Other noteworthy I3 instance family features are:

Advanced Intel Broadwell processors
Support for 64 vcpus, 488 GB DDR4-based memory, 15 TB of NVMe local storage
SR-IOV based networking using Elastic Network Adaptor (ENA) offers 20 Gbps net throughput and over 2 Million Packets Per Second processing for low latency networking
EBS-optimized instance

NVMe Technology and Features

NVMe protocol supports multiple hardware queues, which is an advancement over traditional SAS and SATA protocols. Typical SAS devices support up to 256 commands and SATA devices support up to 32 commands in a single hardware queue. NVMe supports 64K commands per queue and up to 64K queues per device. NVMe queues are designed such that I/O commands and responses operate on the same processor core and thus can take advantage of warm cpu caches, locality as well as parallel processing capabilities of multi-core processors.

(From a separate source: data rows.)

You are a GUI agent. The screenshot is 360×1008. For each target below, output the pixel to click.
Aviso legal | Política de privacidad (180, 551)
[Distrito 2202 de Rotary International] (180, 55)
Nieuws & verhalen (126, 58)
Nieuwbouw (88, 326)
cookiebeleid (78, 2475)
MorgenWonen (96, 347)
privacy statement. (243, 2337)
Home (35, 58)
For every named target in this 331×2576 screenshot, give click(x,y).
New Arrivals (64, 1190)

Each application or thread running on the cpu gets a separate queue bound to that cpu, and with Linux block layer multi-queue support, no I/O locking is required to process IO. NVMe also supports MSI-X and interrupt steering, to distribute interrupt processing across multiple CPU, that improves scalability.

In addition, NVMe uses simple command set that take half the number of CPU instructions to process an I/O request that SAS or SATA does, providing higher IOPS per CPU instruction cycle and lower I/O latency.

Linux Block Layer

When application issues IO requests, Linux block layer moves requests from per-cpu submission queues into hardware queues, up to the maximum number specified by the driver. NVMe devices supports multiple queues (AWS sets different number of hardware queues for each I3 instance type).

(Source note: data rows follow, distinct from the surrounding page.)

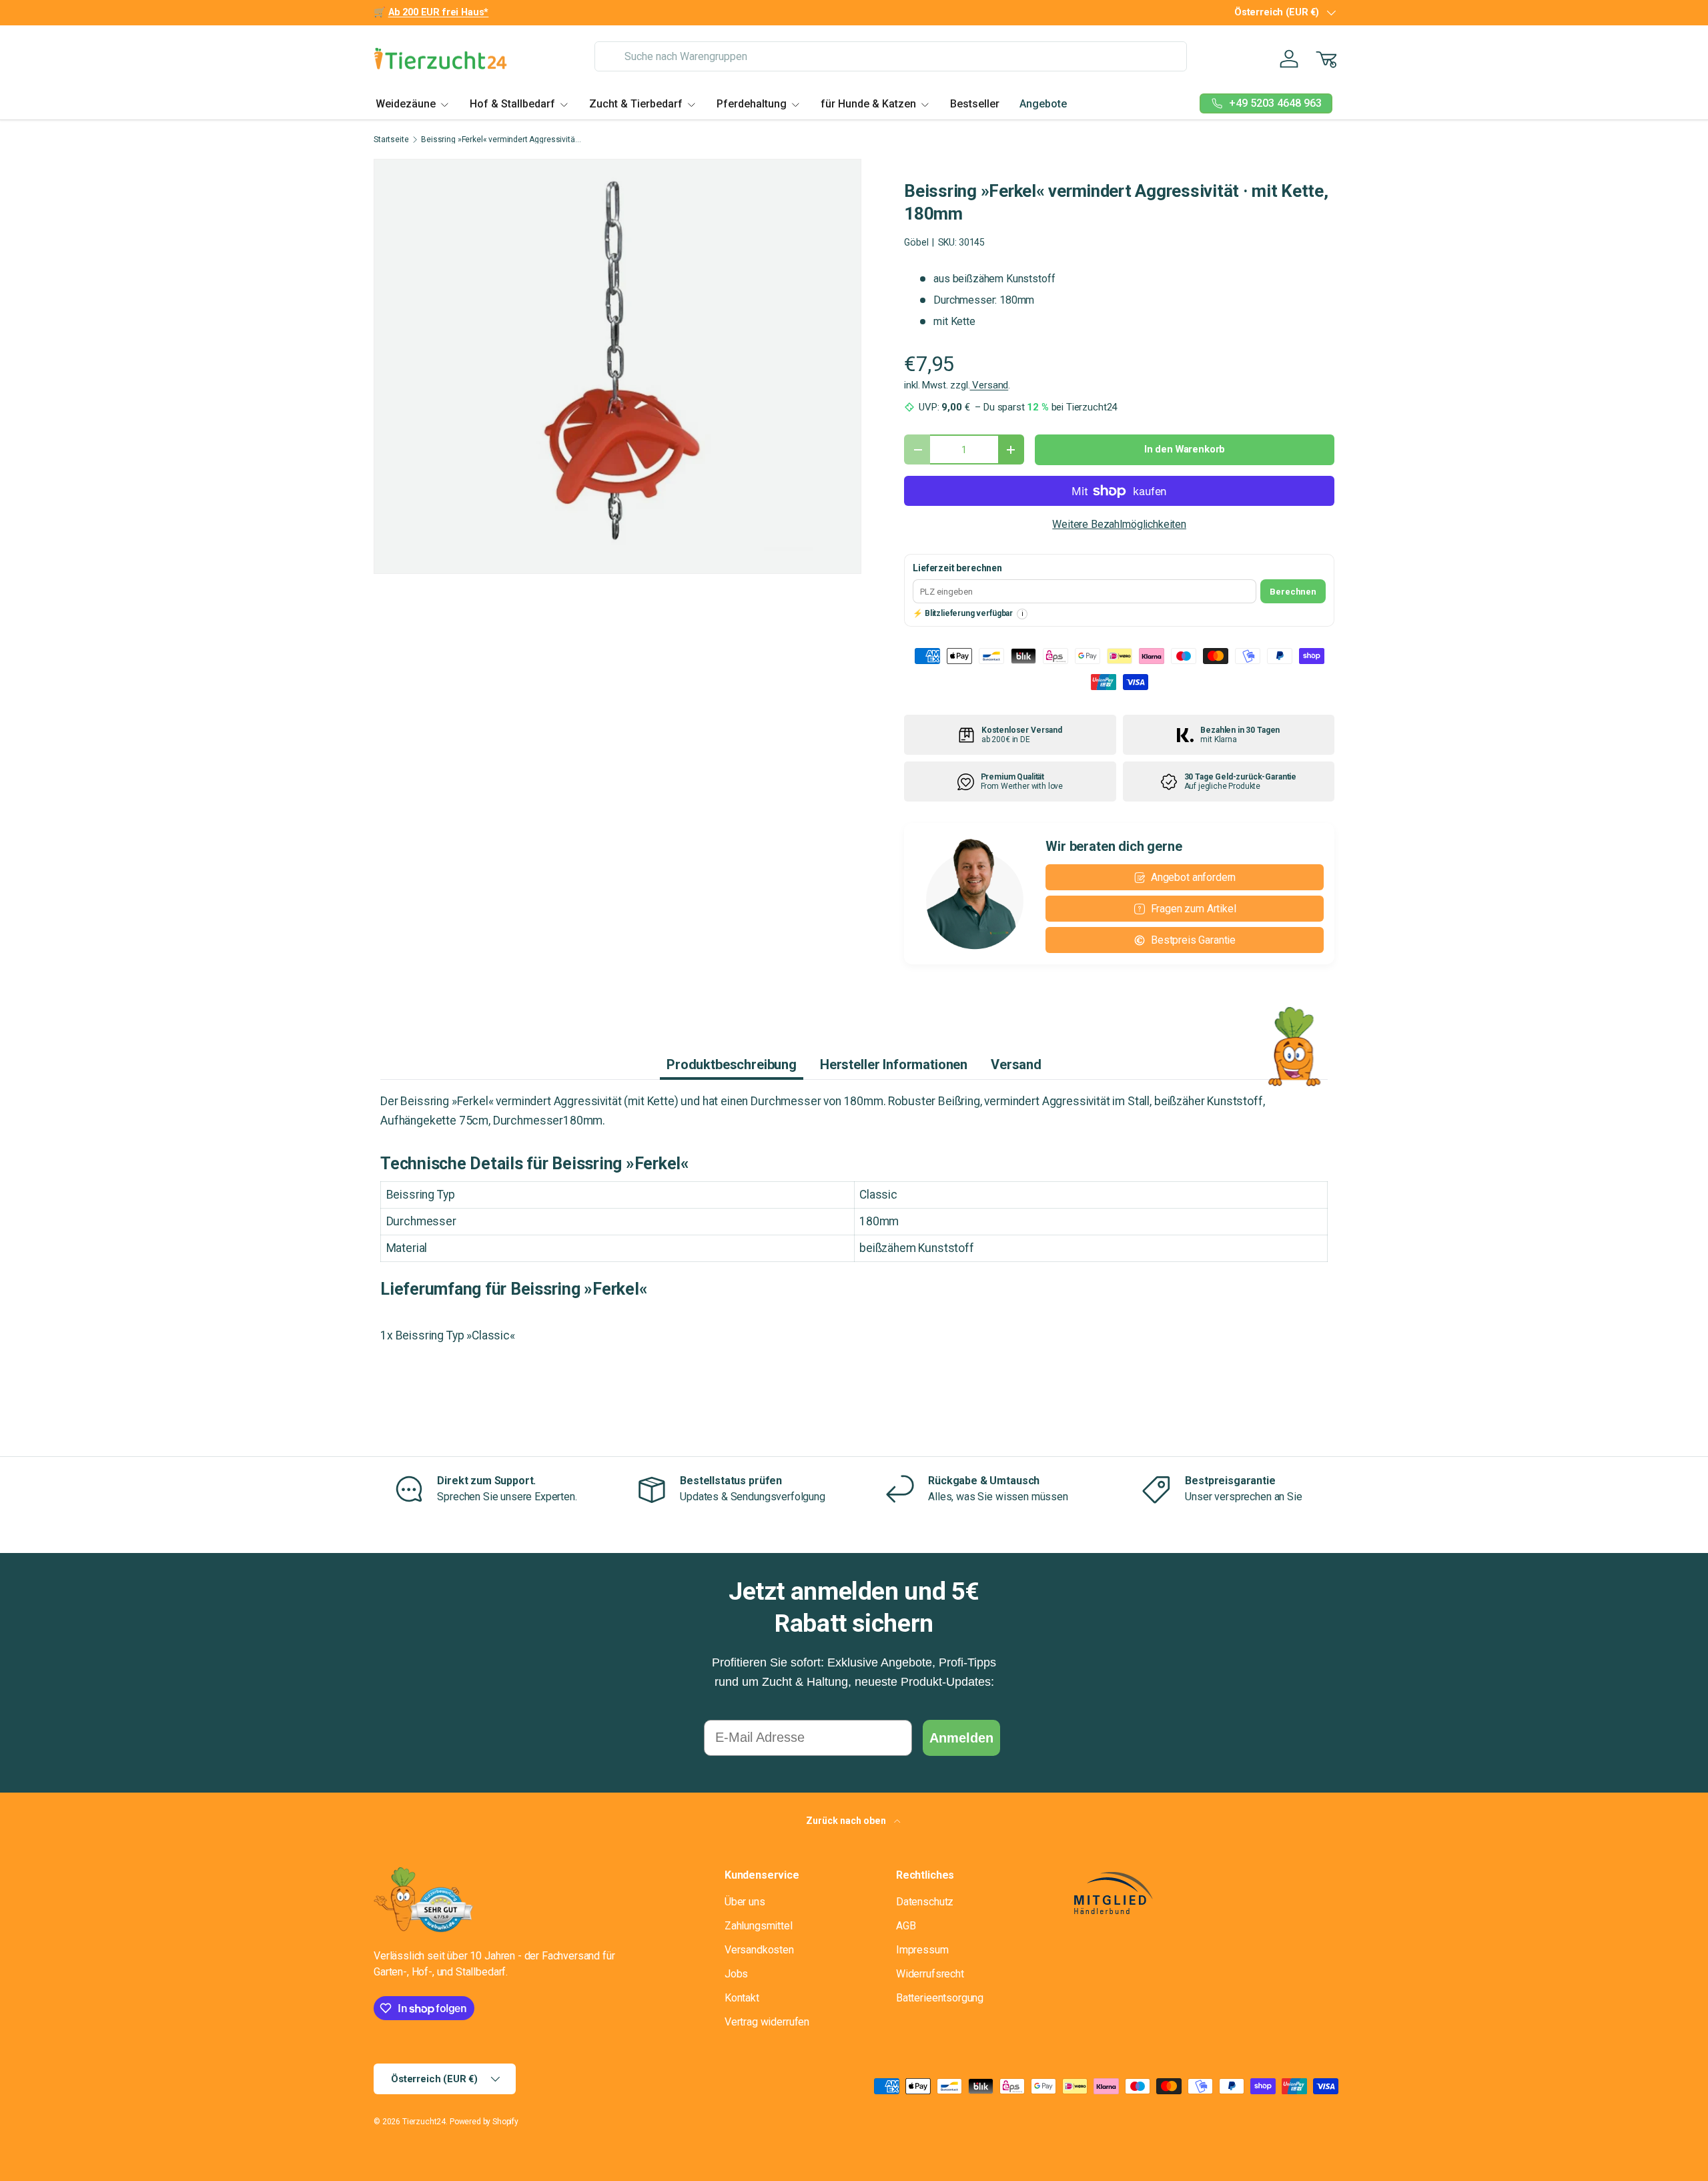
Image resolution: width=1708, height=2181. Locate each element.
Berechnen (1293, 592)
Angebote (1043, 103)
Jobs (736, 1973)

Instance Type	Hardware Queues per Device	Linux Software Queues	Number of nvme Devices	Capacity	Total HW Queues
i3.xl	4	4	1	0.8T	4
i3.2xl	8	8	1	1.7T	8
i3.4xl	16	16	2	3.5T	32
i3.8xl	16	32	4	6.9T	64
i3.16xl	31	64	8	13.8T	248

With mq feature of block layer, it is now possible to run entire submission and completion path for IO processing on the same CPU where the process scheduled I/O, maximizing cache locality and performance. nvme driver was updated in Linux kernel version 3.19 to use Linux multiqueue feature

multi-queue feature implementation was completed in recent kernel version (3.19 and above) that improves Linux block layer scalability to achieve maximum IOPS (15 Million) to accommodate today's and future high performance NVMe devices. NVMe uses optimized block layer path and that reduces software overhead by over 50%: SCSI/SAS (6.0 us, 19500 cycles), NVMe (2.8 us, 9100 cycles). Before mq feature block layer has a single request queue per device that is protected by spinlock resulting in higher contention and lower scalability. Linux block layer mq features splits the request queue into two queues:

Number of separate per-cpu software queues. Each cpu submits IO operations into its own queue, with no interaction or locking requirements with other cpus.
One or more hardware queues managed by driver

I3 NVMe Storage Benchmark Results

I3 instance setup:

Instance Type	Hardware Queues per Device	Number of nvme Devices	Capacity	Total HW Queues
i3.xl	4	1	0.8T	4
i3.2xl	8	1	1.7T	8
i3.4xl	16	2	3.5T	32
i3.8xl	16	4	6.9T	64
i3.16xl	31	8	13.8T	248

I3 NVMe storage IOPS

Instance Type	Access pattern	Block size	Read iops
i3.xl	random	4k	205k
i3.2xl	random	4k	413k
i3.4xl	random	4k	830k
i3.8xl	random	4k	1.65m
i3.16xl	random	4k	3.3m

I3 NVMe storage Throughput

Instance Type	Access pattern	Block size	rtput(MB)
i3.xl	sequential	128k	980
i3.2xl	sequential	128k	1910
i3.4xl	sequential	128k	3814
i3.8xl	sequential	128k	7641
i3.16xl	sequential	128k	15302

Thanks to Intel hardware virtualization extensions, VT-x (cpu virtualization), EPT (translation tables or memory virtualization), VT-d (I/O virtualization), and SR-IOV server virtualization has evolved from a slow software only solution to an efficient hardware assisted one. Large chunks of compute work are now offloaded to hardware to achieve optimum performance, bypassing hypervisor layer. With reduced virtualization overhead, performance gap between hypervisor controlled and bare-metal systems continue to shrink.